• _Aim_
Reproduce every line of the items from the line with "You are a computer-use" to the line with "click(216, 30)", both ends included. Keep all text unchanged except the click coordinates in the answers, which are multiplied by 1.05 and rounded to whole numbers (halves round up), and omit the pictures.

• _Material for this exercise_
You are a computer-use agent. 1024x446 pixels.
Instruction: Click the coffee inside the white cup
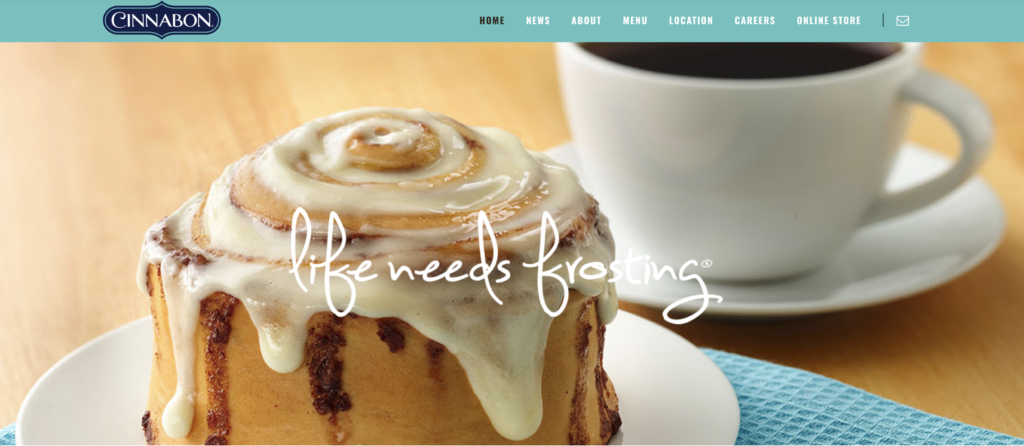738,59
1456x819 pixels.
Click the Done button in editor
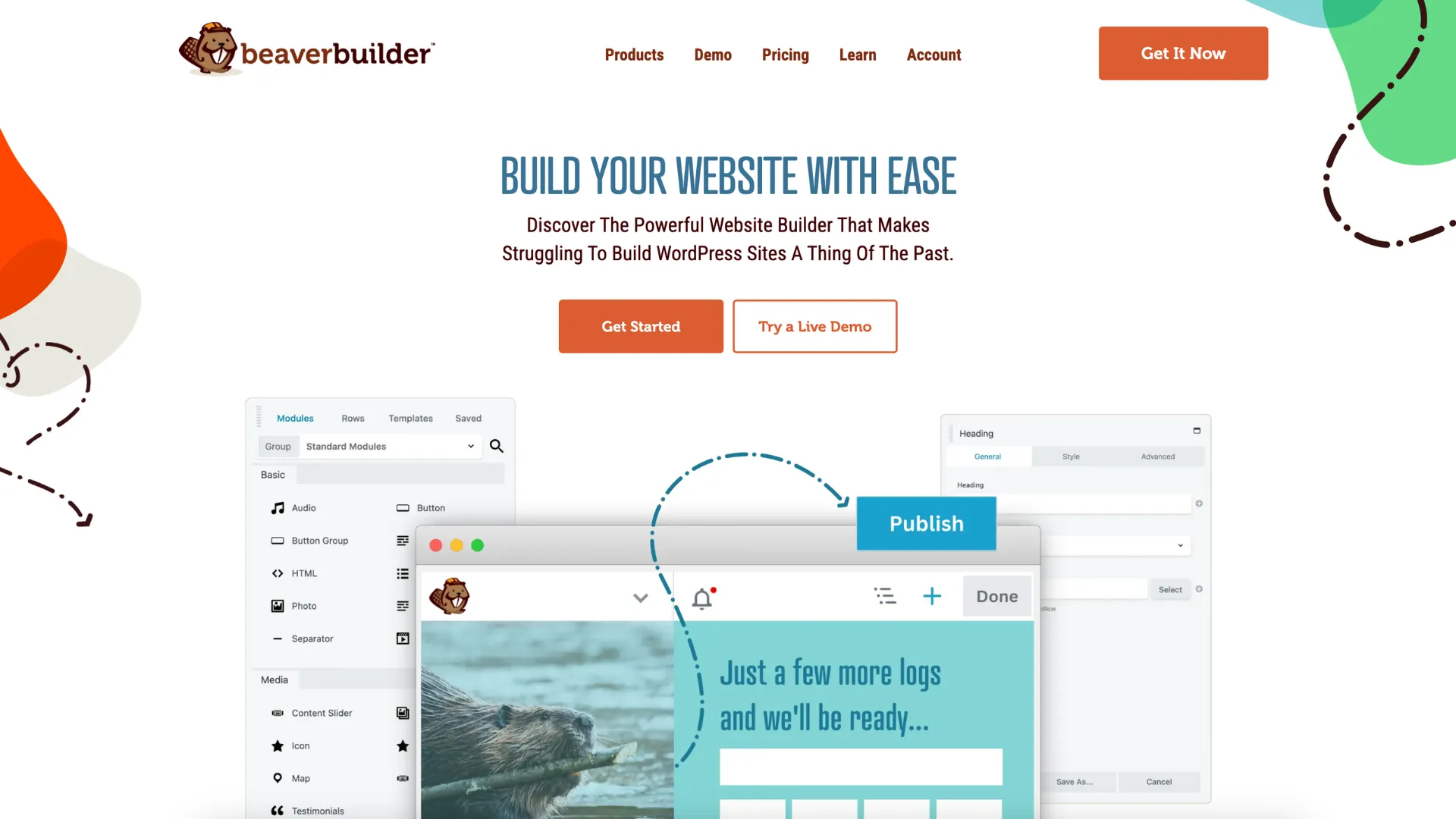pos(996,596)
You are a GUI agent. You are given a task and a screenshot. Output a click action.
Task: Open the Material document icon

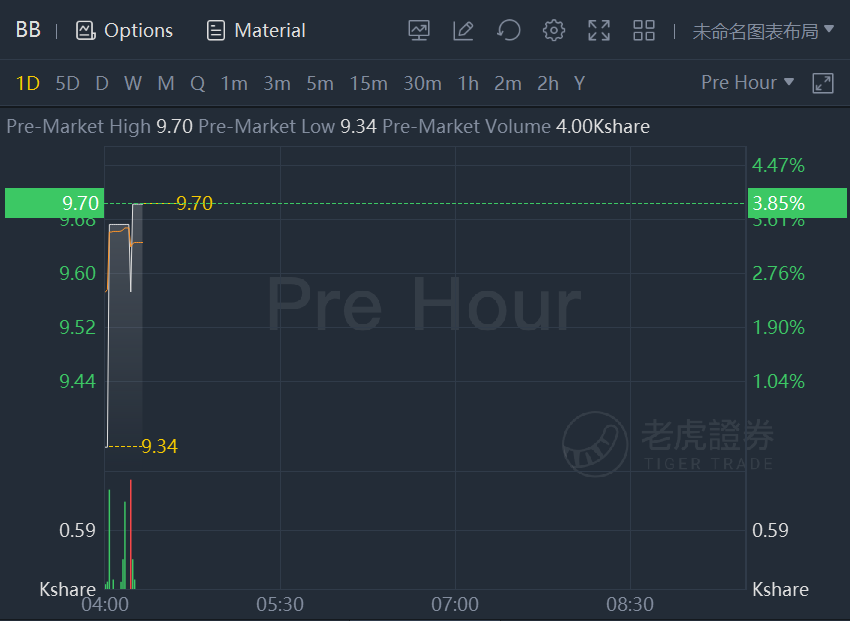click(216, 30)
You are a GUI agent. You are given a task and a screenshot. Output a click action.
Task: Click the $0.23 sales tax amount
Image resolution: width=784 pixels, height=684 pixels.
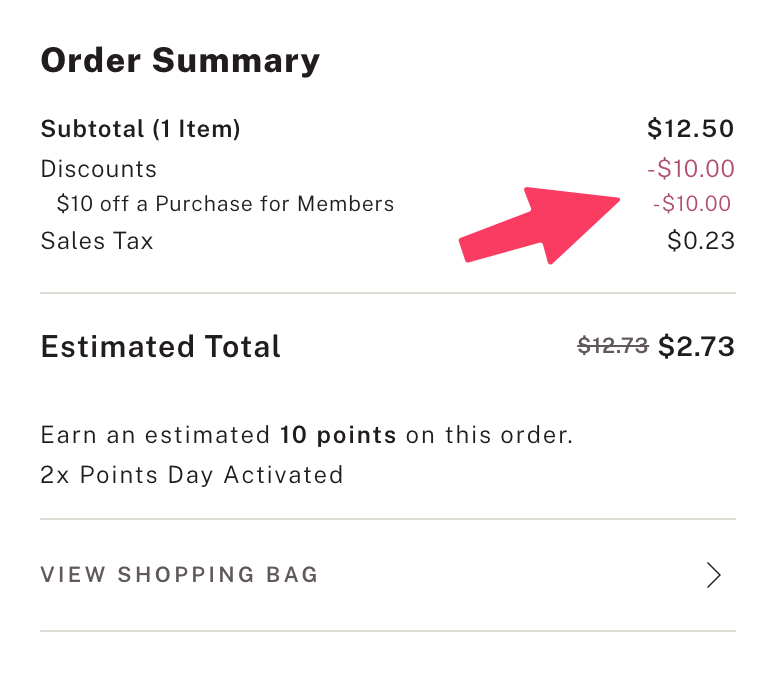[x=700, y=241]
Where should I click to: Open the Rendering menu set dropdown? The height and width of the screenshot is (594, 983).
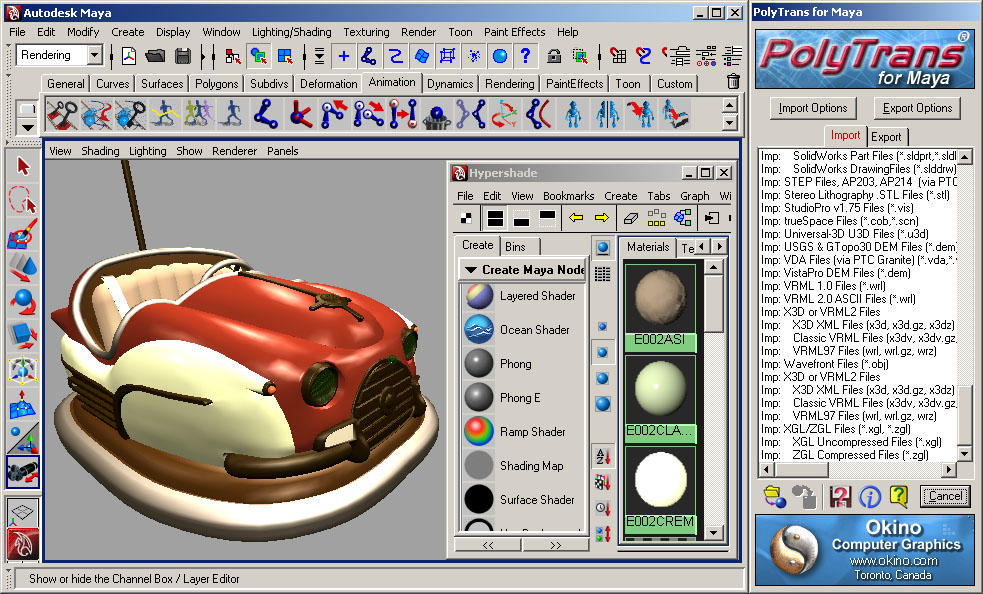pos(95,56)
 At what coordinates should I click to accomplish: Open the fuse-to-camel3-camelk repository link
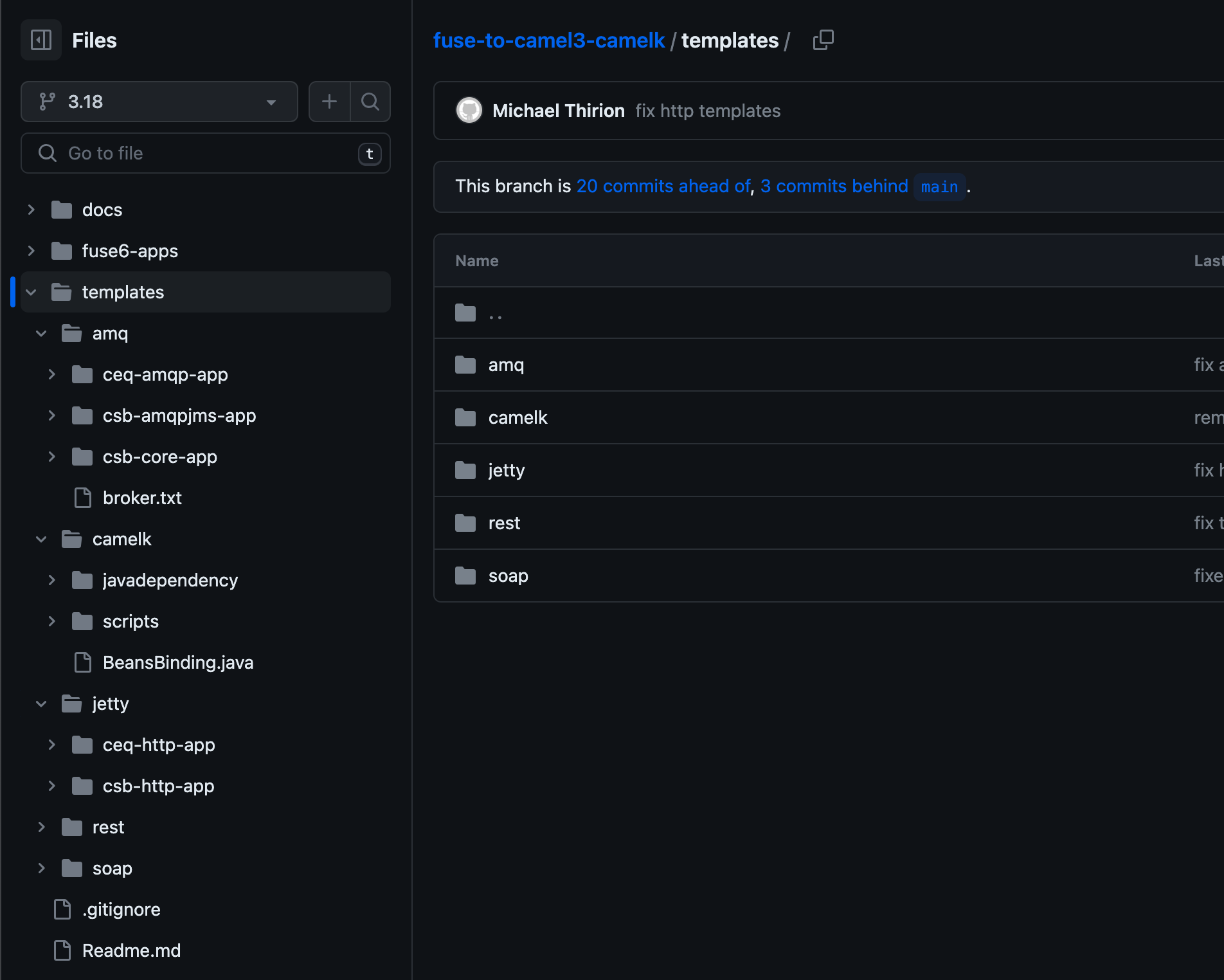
--
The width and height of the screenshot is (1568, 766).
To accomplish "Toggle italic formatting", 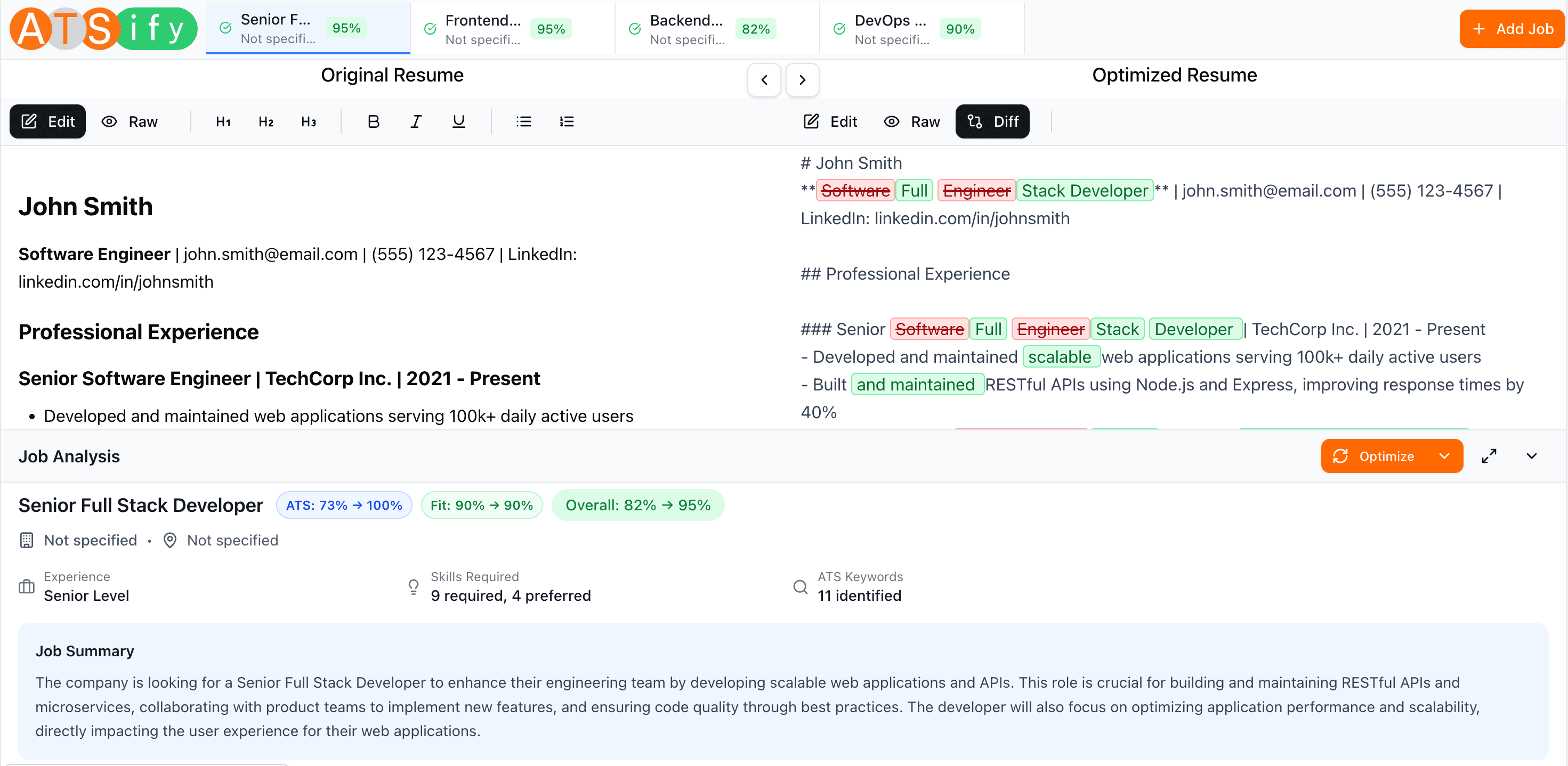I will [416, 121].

• _Solved exercise_
You are a computer-use agent. 1024x446 pixels.
Instruction: Click the coffee inside the white cup
775,62
1456x819 pixels.
Click the Done button in editor
pos(1046,626)
You are a GUI agent. You are given a task and a screenshot. Output a click action.
Task: Open the Material document icon

click(227, 32)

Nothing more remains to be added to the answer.